Task details: Given the listing below, write out exactly the lines starting with the line that has "Screen dimensions: 270x325" and going on through the line that has "You are a computer-use", both kept.

Excerpted records:
________________________

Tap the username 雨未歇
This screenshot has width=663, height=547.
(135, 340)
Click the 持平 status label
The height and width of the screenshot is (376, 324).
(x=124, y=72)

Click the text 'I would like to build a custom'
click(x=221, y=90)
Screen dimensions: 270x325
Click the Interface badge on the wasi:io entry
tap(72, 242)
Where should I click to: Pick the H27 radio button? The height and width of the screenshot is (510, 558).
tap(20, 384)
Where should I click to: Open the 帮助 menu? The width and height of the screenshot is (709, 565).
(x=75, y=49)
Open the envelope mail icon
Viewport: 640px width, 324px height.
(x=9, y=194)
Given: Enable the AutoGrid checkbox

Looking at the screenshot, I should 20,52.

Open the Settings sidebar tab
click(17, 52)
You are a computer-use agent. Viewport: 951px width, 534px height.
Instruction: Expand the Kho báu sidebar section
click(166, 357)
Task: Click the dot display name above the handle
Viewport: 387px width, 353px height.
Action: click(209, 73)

________________________

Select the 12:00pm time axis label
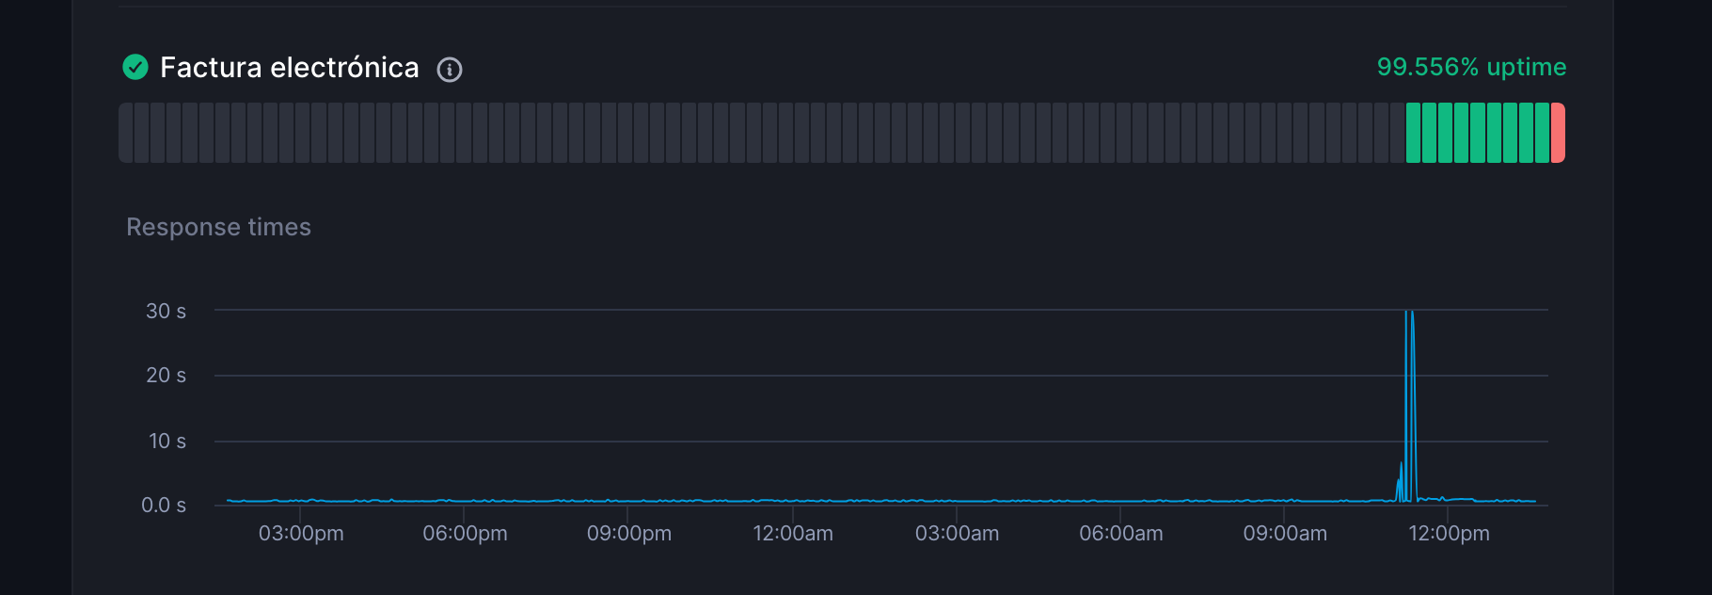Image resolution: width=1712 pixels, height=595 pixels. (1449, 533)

________________________

Response box:
Screen dimensions: 270x325
Click the Interface badge on the wasi:io entry
tap(72, 242)
Where should I click to: Pick the H27 radio button? The height and width of the screenshot is (510, 558).
tap(20, 384)
Where should I click to: Open the 帮助 menu? The width and height of the screenshot is (709, 565).
(x=75, y=49)
Open the envelope mail icon
Viewport: 640px width, 324px height.
(x=9, y=194)
Given: Enable the AutoGrid checkbox

Looking at the screenshot, I should 20,52.

Open the Settings sidebar tab
click(17, 52)
You are a computer-use agent. Viewport: 951px width, 534px height.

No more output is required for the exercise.